The agenda aligns with President Bola Tinubu’s Renewed Hope initiative and comes after the president replaced the chief executives of both the Nigerian Midstream and Downstream Petroleum Regulatory Authority and NUPRC in December as part of ongoing reforms in the oil and gas sector. The shake-up followed allegations of corruption and economic sabotage leveled against the former NMDPRA chief, Farouk Ahmed, by Aliko Dangote, President and Chief Executive Officer of the Dangote Group.
Eyesan succeeded Gbenga Komolafe, who was appointed in 2021 by former President Muhammadu Buhari and confirmed by the Senate. At the meeting, which was attended by members of the Oil Producers Trade Section, the Independent Petroleum Producers Group, emerging players and other key stakeholders in the oil and gas industry, she outlined specific strategies to achieve the production targets.
The plan to boost output and revenue will be driven by the recovery of shut-in volumes with economic value, arresting production decline, reducing losses and accelerating time-to-first oil, without increasing regulatory burdens or transaction costs. The strategy is already yielding results, with Eyesan citing the recent reactivation of a long shut-in asset, which she described as “turning on the light.”
Regulatory predictability and speed will be achieved by running regulation as a service, enforcing rules transparently and making timely, time-bound decisions. The commission has also pledged to strengthen governance, process safety, host community outcomes and decarbonization efforts through safe, governed and sustainable operations.
Going forward, the commission will be measured on several key success metrics including faster and predictable regulatory approvals, higher and more secure and sustainable production, credible licensing and disciplined acreage performance, world-class health, safety and environment outcomes, and trusted measurement, transparency, governance and data integrity.
To enhance regulatory efficiency and predictability, the commission will publish Service Level Agreements for all major approvals. Timelines to production will be shortened through proactive engagement on required approvals, the implementation of stage-gate processes and mutually agreed timelines between operators and the commission.

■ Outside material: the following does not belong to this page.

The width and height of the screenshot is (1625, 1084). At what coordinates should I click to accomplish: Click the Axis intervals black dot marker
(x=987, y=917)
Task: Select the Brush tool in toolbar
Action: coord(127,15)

Stakeholders are encouraged to submit their projects for consideration, with matured opportunities to be submitted at the latest by the end of the first quarter of 2026. This framework will create obligations for both operators and the commission.
The commission has also announced plans to launch a digital workflow for permitting, reporting and data submissions. NUPRC will work with industry players to identify capacity gaps and develop tiered interventions in critical areas to improve regulatory efficiency while harmonizing internal processes to reduce friction.
Eyesan disclosed that the commission’s internal transformation program, driven through a project management office, is already underway. She also announced the creation of a “CCE-Operators Leadership Forum” for monthly engagements involving all operators, including the Nigerian National Petroleum Company Limited, OPTS, IPPG and emerging players.
The forum will focus on approval timelines, production restoration, infrastructure integrity, and gas monetization and development, enabling the commission to identify systemic bottlenecks and improve predictability. The commission will also strengthen hydrocarbon accounting and measurement by tracking every barrel produced and addressing discrepancies or losses promptly.
On host communities, operators are urged to work closely with the commission as it plans its first engagement with host community leaders to reaffirm commitment to Host Community Development Trust implementation. Achieving full compliance with the Petroleum Industry Act within 12 months is one of the key priorities, with progress to be monitored by a dedicated team.
The commission will issue quarterly progress reports going forward. A 90-day program to fast track approvals for near-ready field development plans, well interventions, rig mobilization and other quick-win opportunities has already commenced.